All of our current operations are
conducted in China. Moreover, all of our directors and officers are nationals and residents of China. All or substantially all
of the assets of these persons are located outside the United States and in the PRC. As a result, it may not be possible to effect
service of process within the United States or elsewhere outside China upon these persons. In addition, uncertainty exists as to
whether the courts of China would recognize or enforce judgments of U.S. courts obtained against us or such officers and/or directors
predicated upon the civil liability provisions of the securities laws of the United States or any state thereof, or be competent
to hear original actions brought in China against us or such persons predicated upon the securities laws of the United States or
any state thereof.
Contract drafting, interpretation
and enforcement in China involves significant uncertainty.
We have entered into numerous contracts
governed by PRC law, many of which are material to our business. As compared with contracts in the United States, contracts governed
by PRC law tend to contain less detail and are not as comprehensive in defining contracting parties’ rights and obligations.
As a result, contracts in China are more vulnerable to disputes and legal challenges. In addition, contract interpretation and
enforcement in China is not as developed as in the United States, and the result of any contract dispute is subject to significant
uncertainties. Therefore, we cannot assure you that we will not be subject to disputes under our material contracts, and if such
disputes arise, we cannot assure you that we will prevail.
Recent PRC regulations relating
to acquisitions of PRC companies by foreign entities may create regulatory uncertainties that could restrict or limit our ability
to operate. Our failure to obtain the prior approval of the China Securities Regulatory Commission, or the CSRC, for our planned
public offering and the listing and trading of our common stock could have a material adverse effect on our business, operating
results, reputation and trading price of our common stock if and when we become trading.
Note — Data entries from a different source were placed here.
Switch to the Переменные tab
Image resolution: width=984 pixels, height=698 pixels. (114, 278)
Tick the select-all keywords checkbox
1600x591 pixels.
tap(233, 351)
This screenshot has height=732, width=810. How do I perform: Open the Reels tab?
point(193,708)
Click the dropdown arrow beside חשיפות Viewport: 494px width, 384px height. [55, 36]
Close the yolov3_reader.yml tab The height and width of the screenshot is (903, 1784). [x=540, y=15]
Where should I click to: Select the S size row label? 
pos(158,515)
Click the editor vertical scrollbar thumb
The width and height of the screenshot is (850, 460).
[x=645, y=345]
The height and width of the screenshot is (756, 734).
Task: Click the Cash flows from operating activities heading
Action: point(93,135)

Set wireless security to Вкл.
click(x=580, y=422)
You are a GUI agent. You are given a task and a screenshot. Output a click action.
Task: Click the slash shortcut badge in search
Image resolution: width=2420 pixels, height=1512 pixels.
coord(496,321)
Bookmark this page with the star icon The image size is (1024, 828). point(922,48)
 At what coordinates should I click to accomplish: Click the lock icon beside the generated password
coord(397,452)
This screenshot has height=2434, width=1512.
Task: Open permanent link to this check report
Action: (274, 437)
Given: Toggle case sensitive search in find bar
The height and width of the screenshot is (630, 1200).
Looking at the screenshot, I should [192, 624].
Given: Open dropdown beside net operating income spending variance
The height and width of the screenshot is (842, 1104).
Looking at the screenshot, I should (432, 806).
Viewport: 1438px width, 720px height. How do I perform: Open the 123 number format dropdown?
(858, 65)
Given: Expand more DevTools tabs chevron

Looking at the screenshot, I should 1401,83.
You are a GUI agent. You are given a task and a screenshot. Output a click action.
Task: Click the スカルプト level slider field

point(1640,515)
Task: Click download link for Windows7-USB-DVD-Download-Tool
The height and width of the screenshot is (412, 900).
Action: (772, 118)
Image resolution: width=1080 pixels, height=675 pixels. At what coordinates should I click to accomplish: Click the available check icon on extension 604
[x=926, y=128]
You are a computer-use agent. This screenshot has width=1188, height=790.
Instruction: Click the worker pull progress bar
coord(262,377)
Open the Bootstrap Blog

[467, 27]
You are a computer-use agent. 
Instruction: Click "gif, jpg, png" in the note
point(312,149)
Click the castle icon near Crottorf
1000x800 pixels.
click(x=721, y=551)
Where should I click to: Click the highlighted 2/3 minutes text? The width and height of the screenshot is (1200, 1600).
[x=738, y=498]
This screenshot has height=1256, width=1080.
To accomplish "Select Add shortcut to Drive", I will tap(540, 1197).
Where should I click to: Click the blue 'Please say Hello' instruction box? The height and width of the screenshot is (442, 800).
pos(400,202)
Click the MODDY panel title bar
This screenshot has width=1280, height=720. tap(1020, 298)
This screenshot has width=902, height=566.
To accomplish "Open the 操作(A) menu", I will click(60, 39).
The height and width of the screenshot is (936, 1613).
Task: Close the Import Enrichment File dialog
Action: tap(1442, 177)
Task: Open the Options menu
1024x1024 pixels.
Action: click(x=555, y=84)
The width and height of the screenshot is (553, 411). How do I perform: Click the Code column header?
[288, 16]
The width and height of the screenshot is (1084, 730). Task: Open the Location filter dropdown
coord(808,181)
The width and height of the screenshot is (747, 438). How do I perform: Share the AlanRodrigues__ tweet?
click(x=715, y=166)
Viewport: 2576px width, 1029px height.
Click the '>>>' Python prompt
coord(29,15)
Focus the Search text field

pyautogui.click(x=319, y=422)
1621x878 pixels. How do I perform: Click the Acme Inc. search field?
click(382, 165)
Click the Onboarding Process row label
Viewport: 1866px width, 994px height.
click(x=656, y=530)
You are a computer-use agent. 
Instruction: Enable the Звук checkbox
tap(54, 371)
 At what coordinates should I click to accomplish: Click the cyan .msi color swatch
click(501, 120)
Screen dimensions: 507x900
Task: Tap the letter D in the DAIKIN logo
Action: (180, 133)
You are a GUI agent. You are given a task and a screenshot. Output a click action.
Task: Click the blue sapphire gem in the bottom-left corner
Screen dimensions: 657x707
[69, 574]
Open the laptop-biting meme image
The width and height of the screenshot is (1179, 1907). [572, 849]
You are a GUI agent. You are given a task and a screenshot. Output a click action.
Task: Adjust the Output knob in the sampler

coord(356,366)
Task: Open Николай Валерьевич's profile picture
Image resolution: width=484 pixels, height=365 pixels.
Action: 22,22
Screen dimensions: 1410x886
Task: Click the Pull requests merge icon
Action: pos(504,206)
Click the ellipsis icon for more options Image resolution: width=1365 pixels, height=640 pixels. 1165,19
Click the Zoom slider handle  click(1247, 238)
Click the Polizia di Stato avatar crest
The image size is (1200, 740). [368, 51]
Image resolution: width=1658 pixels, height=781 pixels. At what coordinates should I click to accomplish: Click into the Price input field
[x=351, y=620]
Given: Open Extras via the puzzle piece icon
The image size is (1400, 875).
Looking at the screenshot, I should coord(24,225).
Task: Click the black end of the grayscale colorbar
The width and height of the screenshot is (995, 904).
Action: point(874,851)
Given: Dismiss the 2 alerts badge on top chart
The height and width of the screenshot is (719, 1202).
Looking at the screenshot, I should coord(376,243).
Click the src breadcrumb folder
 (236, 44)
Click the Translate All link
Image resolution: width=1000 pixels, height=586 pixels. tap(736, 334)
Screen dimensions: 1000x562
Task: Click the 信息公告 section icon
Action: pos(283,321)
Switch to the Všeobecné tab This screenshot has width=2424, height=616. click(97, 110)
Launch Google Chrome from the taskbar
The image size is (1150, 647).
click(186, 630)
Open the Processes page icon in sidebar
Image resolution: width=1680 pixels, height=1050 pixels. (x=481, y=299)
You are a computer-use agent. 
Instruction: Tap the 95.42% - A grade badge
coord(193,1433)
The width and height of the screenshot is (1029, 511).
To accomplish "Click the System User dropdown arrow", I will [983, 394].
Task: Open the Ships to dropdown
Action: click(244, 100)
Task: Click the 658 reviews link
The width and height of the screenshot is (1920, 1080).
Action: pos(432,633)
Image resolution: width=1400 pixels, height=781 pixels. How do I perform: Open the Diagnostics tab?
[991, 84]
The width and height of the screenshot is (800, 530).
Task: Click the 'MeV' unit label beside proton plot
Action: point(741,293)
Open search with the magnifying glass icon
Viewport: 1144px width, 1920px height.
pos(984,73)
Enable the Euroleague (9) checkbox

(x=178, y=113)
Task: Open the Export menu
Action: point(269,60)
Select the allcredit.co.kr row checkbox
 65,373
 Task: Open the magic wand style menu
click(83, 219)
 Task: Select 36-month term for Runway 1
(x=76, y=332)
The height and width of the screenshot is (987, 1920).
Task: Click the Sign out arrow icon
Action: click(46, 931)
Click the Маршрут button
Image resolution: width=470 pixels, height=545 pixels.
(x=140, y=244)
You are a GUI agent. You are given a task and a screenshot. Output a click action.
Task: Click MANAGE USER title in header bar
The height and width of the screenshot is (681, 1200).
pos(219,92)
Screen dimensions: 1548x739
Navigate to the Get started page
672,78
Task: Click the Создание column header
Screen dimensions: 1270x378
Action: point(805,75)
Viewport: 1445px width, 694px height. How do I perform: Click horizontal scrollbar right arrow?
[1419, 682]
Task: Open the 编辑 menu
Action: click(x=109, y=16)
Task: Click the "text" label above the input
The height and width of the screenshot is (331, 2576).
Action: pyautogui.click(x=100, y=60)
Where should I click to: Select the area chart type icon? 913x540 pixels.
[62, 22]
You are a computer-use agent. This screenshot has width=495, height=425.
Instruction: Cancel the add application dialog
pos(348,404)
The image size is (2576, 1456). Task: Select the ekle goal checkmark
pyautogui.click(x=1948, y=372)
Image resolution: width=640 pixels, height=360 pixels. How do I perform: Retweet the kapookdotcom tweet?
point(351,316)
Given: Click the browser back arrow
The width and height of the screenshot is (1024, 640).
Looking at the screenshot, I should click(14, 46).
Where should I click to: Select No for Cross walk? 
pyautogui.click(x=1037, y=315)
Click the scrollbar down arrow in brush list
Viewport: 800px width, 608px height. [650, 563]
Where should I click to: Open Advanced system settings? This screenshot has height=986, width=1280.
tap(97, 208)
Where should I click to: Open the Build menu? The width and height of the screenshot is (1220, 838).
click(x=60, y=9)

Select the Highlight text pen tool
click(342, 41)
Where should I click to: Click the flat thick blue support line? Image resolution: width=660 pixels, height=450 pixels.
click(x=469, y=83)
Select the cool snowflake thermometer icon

The PRC State Administration of
Foreign Exchange, or “SAFE,” issued a public notice in November 2005, known as Circular 75, which has become null and
void and has been replaced by Circular (2014) 37, issued on 14 July, 2014, concerning the use of offshore holding companies controlled
by PRC residents in mergers and acquisitions in China. This circular requires that (1) a PRC resident shall register with a local
branch of the SAFE before he or she establishes or controls an overseas special purpose vehicle, or SPV, for the purpose of overseas
equity financing (including convertible debt financing);(2) when a PRC resident contributes the assets of or his or her equity
interests in a domestic enterprise to an SPV, or engages in overseas financing after contributing assets or equity interests to
an SPV, such PRC resident must register his or her interest in the SPV and any changes in such interest with a local branch of
the SAFE; and (3) when the SPV undergoes a material change regarding to PRC resident, such as a change in share capital or merger
or acquisition, the PRC resident shall, register such change with a local branch of the SAFE. In addition, SAFE issued updated
internal implementing rules, or the Implementing Rules in relation to Circular 37. However, there exist uncertainties regarding
the SAFE registration for PRC residents’ interests in overseas companies. If any PRC resident stockholder of a SPV fails
to make the required SAFE registration and amended registration, the onshore PRC subsidiaries of that offshore company may be prohibited
from distributing their profits and the proceeds from any reduction in capital, share transfer or liquidation to the offshore entity.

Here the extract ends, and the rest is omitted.